American educator (1839–1868)

Sarah Jane Foster (October 12, 1839 – June 25, 1868) was an educator of newly-freed blacks in Martinsburg, West Virginia, one of many northern volunteers who travelled south to aid and teach freedmen following the American Civil War.

== Early life ==
Sarah Jane Foster was born on October 12, 1839, the second of children of Moses B. Foster and Eliza A. Benson Foster. She grew up in Gray, Maine. Her exact level of education is unknown. Though she was too poor to have attended much in the way of formal schooling (she longed to have enough money to purchase her own books), she was well read and had well-educated siblings, including a doctor, a nurse and author, and a clergyman. Her family attended a Free Will Baptist church.

Initially Foster worked as a domestic servant and cared for the sick and dying, then as a teacher. She began writing for Home Monthly, a woman's magazine, and Zion's Advocate, a Baptist newspaper published in Portland, Maine. She also wrote short stories and sentimental poetry.

Foster was hired by Reverend Silas Curtis of the Free Will Baptist Home Missionary Society to teach in Martinsburg and she arrived in November 1865, documenting her work in dispatches for the Zion's Advocate. She taught in an "uncommonly bad" basement classroom, lacking a blackboard and sufficient textbooks, teaching about 80 students each day and 45 each night. Previous attempts at schooling had been met with harassment and violence, so she was publicly accompanied by male students to protect her, including her assistant John Brown (the namesake of the abolitionist hero). This led to a different kind of harassment, alleging Foster was engaged in sexual relationships with Brown and her students, or part-black herself. The harassment was so intense that an armed Freedmen's Bureau agent had to escort her home one evening. Foster was only in Martinsburg for four months; in April 1866 she was transferred to Harpers Ferry and in July, while on summer leave in Maine, she was dismissed.

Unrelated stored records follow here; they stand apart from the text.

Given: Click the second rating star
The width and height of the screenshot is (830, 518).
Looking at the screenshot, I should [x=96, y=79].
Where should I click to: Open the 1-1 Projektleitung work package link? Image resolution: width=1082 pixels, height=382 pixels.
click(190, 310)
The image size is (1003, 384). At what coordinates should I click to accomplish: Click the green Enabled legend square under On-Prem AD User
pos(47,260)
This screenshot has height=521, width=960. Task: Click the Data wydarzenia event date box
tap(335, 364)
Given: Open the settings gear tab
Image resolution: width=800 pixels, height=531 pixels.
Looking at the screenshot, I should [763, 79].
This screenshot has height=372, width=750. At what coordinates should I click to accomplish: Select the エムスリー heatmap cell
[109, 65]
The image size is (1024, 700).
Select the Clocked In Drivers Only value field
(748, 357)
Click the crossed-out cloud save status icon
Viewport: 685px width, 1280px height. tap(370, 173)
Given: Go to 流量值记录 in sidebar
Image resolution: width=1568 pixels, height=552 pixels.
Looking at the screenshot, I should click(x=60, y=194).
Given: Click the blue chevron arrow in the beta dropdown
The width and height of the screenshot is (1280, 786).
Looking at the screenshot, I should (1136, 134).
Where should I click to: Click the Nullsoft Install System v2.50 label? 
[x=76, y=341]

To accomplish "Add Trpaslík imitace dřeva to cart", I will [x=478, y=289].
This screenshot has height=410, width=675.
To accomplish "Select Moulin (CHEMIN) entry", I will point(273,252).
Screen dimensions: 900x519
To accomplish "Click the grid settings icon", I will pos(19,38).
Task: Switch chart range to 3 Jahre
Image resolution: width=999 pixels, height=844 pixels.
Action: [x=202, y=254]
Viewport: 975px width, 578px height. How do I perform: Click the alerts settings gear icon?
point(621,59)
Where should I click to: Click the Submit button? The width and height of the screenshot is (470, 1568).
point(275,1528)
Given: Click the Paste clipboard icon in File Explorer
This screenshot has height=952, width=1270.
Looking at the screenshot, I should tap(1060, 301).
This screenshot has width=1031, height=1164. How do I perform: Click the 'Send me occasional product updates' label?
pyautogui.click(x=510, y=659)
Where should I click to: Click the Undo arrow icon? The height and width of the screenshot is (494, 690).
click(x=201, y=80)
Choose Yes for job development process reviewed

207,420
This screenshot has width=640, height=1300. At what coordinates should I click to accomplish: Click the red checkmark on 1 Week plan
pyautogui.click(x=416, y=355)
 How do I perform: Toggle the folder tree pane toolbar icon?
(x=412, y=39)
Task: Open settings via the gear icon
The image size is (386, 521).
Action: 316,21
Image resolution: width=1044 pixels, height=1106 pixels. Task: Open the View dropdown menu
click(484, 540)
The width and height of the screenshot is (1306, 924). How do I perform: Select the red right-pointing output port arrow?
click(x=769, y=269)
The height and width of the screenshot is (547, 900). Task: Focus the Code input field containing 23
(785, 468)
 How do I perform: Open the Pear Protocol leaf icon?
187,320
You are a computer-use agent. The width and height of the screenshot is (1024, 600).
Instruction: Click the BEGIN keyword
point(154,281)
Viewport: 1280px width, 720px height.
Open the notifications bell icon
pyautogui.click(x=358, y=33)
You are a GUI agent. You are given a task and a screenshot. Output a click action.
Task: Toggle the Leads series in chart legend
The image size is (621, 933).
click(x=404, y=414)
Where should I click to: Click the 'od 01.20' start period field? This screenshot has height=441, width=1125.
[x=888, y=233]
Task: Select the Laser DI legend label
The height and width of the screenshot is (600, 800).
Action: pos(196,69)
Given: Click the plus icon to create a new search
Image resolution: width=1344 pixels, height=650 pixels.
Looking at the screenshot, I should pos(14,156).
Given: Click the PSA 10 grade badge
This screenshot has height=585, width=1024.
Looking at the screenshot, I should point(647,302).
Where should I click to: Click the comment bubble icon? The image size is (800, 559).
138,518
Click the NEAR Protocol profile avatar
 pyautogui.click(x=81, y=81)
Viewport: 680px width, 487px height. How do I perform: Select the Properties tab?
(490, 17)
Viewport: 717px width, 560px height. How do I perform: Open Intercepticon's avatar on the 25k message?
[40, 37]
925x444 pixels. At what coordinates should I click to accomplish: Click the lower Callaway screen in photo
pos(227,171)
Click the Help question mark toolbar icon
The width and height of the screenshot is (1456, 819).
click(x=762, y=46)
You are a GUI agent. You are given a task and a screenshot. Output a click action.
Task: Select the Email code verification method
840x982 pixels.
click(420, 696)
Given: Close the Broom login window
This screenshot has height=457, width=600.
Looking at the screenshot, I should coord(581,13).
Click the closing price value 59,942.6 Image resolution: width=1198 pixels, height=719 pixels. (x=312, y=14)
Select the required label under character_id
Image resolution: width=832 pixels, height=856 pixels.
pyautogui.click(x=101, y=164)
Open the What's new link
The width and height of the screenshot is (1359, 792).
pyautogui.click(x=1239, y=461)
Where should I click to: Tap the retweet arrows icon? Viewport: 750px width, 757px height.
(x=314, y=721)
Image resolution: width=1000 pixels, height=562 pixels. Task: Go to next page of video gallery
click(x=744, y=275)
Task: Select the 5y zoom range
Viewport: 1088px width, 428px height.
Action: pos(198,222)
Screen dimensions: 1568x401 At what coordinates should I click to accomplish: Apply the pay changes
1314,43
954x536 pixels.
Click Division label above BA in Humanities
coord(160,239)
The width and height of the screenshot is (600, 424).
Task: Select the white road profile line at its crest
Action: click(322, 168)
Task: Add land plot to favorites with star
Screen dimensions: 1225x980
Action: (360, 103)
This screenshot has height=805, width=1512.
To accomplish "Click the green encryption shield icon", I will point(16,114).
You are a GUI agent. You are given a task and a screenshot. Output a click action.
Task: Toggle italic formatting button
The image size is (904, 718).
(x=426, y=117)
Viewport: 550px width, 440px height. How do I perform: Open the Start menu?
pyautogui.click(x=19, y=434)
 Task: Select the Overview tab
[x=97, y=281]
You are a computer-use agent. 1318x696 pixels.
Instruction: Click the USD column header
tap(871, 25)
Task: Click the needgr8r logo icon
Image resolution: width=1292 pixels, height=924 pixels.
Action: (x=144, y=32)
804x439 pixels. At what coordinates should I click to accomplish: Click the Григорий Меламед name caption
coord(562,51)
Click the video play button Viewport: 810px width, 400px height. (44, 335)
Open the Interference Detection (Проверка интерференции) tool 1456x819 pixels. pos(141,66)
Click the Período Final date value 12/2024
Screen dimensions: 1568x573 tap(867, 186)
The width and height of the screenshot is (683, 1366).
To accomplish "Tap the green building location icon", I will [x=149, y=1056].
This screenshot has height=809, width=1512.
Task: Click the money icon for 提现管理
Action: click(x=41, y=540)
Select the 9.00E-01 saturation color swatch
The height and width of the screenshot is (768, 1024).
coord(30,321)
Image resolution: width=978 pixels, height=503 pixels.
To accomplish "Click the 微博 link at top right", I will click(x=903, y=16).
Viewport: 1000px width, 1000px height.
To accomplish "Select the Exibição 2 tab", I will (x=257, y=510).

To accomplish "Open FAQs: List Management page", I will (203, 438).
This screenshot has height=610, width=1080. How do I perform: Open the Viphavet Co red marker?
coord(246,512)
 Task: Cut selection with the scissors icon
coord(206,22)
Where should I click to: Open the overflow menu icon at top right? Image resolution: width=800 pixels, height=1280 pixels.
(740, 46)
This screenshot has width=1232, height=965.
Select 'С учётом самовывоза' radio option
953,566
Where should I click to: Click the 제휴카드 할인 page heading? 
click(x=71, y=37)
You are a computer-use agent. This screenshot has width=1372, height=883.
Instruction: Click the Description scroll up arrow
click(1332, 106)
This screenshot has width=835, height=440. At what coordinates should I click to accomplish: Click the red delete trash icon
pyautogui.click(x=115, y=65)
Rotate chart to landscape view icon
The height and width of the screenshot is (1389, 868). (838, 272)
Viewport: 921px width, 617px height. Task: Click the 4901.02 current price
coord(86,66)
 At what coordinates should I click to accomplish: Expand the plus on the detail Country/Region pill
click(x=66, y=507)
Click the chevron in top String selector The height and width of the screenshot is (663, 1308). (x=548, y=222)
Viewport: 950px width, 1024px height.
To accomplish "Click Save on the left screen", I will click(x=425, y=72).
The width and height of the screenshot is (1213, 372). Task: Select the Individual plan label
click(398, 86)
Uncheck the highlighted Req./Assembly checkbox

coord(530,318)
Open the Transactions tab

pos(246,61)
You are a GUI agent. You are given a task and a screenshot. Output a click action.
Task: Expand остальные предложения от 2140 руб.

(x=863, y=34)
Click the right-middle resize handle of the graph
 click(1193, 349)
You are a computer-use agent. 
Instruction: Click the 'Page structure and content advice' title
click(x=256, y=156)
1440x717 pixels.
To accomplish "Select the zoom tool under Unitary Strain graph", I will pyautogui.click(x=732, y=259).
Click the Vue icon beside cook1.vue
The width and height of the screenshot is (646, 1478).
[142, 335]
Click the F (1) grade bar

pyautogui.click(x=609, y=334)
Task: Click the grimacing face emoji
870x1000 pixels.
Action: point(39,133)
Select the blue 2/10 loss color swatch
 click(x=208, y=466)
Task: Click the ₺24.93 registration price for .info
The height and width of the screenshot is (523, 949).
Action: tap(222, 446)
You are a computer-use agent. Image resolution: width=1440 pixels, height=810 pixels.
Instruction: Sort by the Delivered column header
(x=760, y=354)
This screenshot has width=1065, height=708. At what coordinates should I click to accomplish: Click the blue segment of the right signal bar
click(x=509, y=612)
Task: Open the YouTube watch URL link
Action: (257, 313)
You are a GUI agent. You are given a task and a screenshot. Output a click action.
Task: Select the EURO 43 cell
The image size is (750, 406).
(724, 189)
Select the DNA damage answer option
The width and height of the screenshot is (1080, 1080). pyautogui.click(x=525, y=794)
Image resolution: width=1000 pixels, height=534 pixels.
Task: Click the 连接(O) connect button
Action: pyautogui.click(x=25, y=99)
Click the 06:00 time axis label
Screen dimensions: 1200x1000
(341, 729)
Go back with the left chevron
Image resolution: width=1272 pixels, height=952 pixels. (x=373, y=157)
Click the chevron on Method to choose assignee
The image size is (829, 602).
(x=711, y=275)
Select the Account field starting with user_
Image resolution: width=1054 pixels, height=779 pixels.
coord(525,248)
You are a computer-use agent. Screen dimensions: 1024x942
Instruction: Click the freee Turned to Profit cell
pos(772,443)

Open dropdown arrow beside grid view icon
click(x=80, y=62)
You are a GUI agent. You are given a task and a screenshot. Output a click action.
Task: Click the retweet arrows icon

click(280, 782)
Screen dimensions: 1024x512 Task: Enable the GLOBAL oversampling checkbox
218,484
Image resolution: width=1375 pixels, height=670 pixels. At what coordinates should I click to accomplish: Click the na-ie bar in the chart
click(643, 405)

Undeterred, Foster applied to the American Missionary Society and was hired to work with Francis L. Cardozo in Charleston, South Carolina, but she was soon sent to rural Charleston Neck, where she taught on an isolated farm away from the possible outrages of local whites. There she contracted yellow fever and died back in Maine on June 25, 1868.

== Legacy ==
Her great-great-nephew Wayne E. Reilly published selections of her diary entries, letters, and other writings as Sarah Jane Foster, teacher of the freedmen : a diary and letters and diary entries of Foster and her sister as The Diaries of Sarah Jane and Emma Ann Foster: A Year in Maine During the Civil War.